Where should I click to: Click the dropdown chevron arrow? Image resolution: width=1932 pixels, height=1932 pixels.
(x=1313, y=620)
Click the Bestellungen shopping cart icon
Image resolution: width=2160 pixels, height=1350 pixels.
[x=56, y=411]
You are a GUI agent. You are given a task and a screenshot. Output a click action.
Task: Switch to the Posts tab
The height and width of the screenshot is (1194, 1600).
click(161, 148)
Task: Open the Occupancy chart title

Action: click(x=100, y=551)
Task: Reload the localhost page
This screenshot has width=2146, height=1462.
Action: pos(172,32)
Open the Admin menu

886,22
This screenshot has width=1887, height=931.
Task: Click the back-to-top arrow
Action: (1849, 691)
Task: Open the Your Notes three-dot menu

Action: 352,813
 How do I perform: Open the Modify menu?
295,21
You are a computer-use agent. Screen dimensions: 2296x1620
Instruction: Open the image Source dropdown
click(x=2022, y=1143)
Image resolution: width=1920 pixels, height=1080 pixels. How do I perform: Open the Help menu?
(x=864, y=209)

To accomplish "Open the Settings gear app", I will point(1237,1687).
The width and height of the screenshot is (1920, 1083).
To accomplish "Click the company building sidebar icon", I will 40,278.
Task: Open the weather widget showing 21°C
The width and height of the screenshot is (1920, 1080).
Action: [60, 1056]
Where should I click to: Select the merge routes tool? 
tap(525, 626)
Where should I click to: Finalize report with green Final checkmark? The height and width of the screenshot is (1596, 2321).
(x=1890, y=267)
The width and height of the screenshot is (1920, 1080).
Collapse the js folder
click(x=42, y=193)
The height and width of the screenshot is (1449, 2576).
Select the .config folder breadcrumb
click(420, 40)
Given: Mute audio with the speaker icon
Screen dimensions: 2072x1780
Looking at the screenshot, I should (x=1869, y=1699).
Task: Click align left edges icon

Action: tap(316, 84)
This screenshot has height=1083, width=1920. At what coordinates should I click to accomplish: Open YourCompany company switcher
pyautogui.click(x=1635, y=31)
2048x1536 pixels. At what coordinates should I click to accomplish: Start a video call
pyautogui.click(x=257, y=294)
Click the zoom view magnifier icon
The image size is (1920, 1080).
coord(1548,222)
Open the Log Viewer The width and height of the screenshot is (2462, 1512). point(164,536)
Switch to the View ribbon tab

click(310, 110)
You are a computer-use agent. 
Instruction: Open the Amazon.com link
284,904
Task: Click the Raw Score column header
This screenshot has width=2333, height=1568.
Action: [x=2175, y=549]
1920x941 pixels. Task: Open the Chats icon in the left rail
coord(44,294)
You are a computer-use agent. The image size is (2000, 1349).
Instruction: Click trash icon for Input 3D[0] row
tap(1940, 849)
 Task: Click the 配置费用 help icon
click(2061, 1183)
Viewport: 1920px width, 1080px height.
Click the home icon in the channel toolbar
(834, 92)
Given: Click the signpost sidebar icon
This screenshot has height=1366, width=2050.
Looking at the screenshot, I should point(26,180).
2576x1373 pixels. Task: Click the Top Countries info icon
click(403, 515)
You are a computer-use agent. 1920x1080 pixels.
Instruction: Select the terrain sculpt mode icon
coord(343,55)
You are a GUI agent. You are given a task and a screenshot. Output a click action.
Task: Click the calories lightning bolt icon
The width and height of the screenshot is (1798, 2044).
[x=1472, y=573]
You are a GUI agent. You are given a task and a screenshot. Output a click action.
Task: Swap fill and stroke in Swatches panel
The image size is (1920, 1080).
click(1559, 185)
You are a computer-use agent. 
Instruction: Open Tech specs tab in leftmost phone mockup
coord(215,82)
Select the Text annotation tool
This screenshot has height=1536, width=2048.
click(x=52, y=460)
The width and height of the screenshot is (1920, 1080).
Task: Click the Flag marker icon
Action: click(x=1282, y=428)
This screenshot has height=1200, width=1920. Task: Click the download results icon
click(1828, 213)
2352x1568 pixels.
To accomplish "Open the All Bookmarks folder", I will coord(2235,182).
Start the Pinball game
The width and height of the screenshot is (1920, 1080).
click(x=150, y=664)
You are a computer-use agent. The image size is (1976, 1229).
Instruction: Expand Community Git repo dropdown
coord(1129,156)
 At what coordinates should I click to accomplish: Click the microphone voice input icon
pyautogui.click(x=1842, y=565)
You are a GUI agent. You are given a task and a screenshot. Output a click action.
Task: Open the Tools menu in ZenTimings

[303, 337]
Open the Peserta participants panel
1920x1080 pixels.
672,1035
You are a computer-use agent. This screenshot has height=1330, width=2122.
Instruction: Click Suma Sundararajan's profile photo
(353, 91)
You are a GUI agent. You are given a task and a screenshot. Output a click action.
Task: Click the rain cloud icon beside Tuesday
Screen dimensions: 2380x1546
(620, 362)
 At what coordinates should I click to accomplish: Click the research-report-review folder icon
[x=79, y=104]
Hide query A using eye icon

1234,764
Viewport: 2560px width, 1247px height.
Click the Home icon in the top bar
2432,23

What to work on: Copy out each line of the entries that holds "sidebar".

Answer box:
To accomplish "Click the company building sidebar icon", I will 40,278.
Given: Click the signpost sidebar icon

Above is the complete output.